Even with respondents this month also rating current conditions and future expectations higher than for December in separate indexes, there is persistent caution. “There are considerable downside risks to sentiment, with two-thirds of consumers expecting an economic downturn during the next year,” Joanne Hsu, the university’s consumer surveys director, said in a statement.
Among positive indicators, consumer expectations for year-ahead inflation receded for the fourth-consecutive month, and the Commerce Department noted Friday that core price inflation for consumer goods, outside of volatile food and energy prices, rose 4.4% in December from a year earlier for its lowest annual increase since October 2021.
But the government also reported that disposable personal income rose by 0.3% from the prior month in December, a slower growth rate than October 2022’s 0.9%. High costs for energy, housing and healthcare are still weighing on household finances.
Mortgage Rates Drop
There are still few signs that apartment renters and other prospective home buyers are flooding back to the market even as mortgage rates continued a general pattern of decline for the week ended Jan. 26.
A weekly lender survey by government loan-backing agency Freddie Mac showed 30-year, fixed-rate mortgages averaging 6.13%, down from 6.15% a week earlier but still well above 3.55% in the comparable week of 2022. Rates for 15-year, fixed-rate loans averaged 5.17%, down from 5.28% a week earlier but higher than the year-earlier average of 2.8%.
“Mortgage rates continue to tick down and, as a result, home purchase demand is thawing from the months-long freeze that gripped the housing market,” Freddie Mac Chief Economist Sam Khater said in a statement. “Potential home buyers remain sensitive to changes in mortgage rates, but ample demand remains, fueled by first-time buyers.”
Renters are keeping apartment demand high in many regions as they wait for buying conditions to improve further, with affordability still a big concern. Home sales remain historically sluggish, though the Commerce Department reported that sales of new U.S. single-family homes rose 2.3% from the prior month in December, with the 616,000 units sold marking a third-straight month of increases but still down nearly 27% from December 2021.
Construction Employment Rises
A rise in construction employment shows steady momentum for commercial projects, especially industrial developments, is helping to counter continued slowdowns in residential demand, according to a prominent builder trade group.
Analyzing the latest federal jobs data, the Associated General Contractors of America noted that construction employment climbed from the prior month in December in 30 states and the District of Columbia. Most states, 42, posted year-over-year gains in construction jobs.
“Construction employment growth was less widespread in December than in some recent months as home building slowed,” Ken Simonson, the trade group’s chief economist, said in a statement. “But most nonresidential contractors continue to report strong demand and that they would like to add more workers than are available.”

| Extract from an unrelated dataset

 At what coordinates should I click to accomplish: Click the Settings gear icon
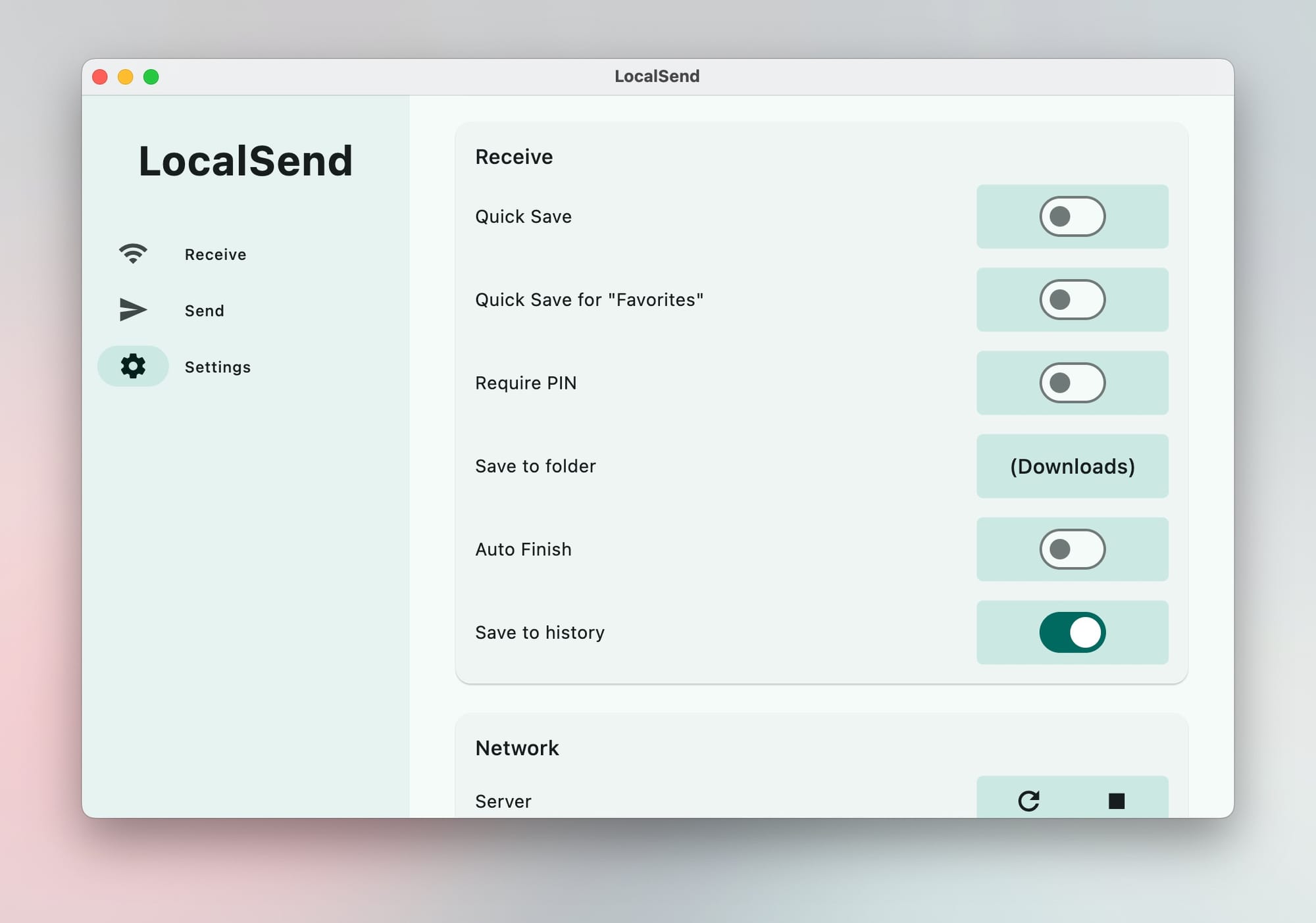click(x=133, y=366)
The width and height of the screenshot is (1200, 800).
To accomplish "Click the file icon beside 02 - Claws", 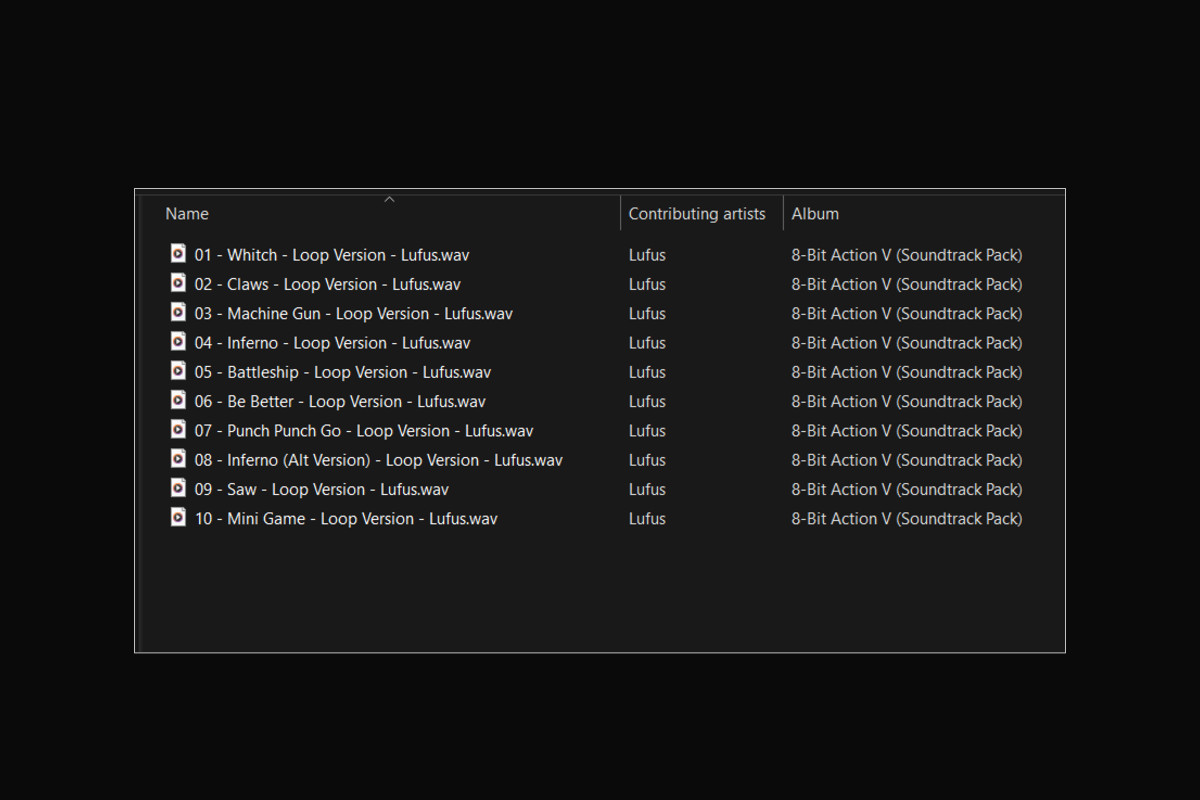I will pos(178,283).

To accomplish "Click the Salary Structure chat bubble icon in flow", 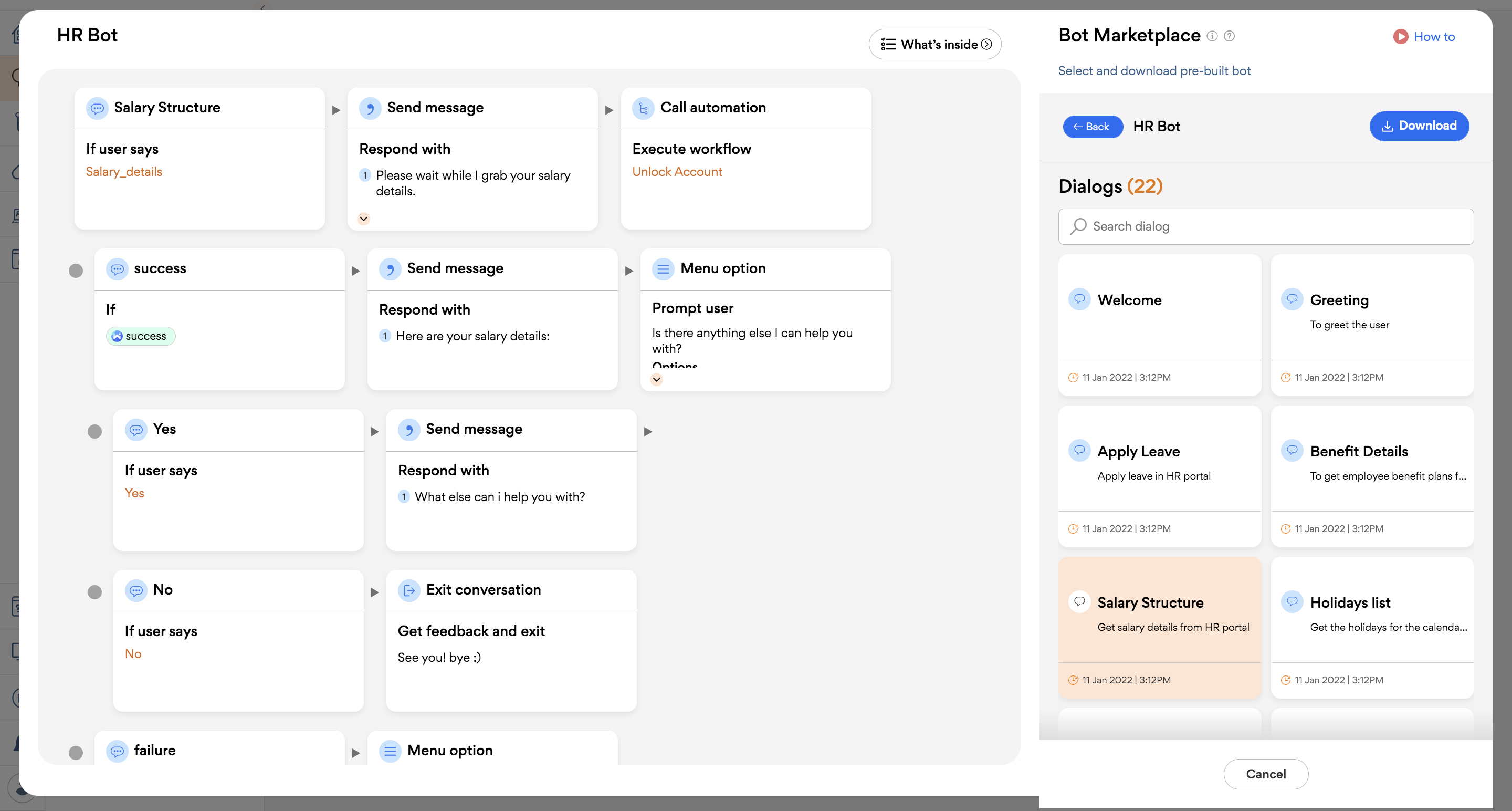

Data firm Dodge Construction Network reported that nonresidential building construction starts rose 51% from the prior month in December to nearly $550 billion in project value, while residential project starts increased less than 1% to $354 billion. For full-year 2022, the value of all newly started projects was up 15% from 2021, but nonresidential projects rose 38% for the year.
“December starts revealed where the current strength in the construction lies: manufacturing and infrastructure,” Richard Branch, chief economist for Dodge Construction Network, said in a statement. “It is those segments that will provide insulation for the sector as the economy softens in 2023.”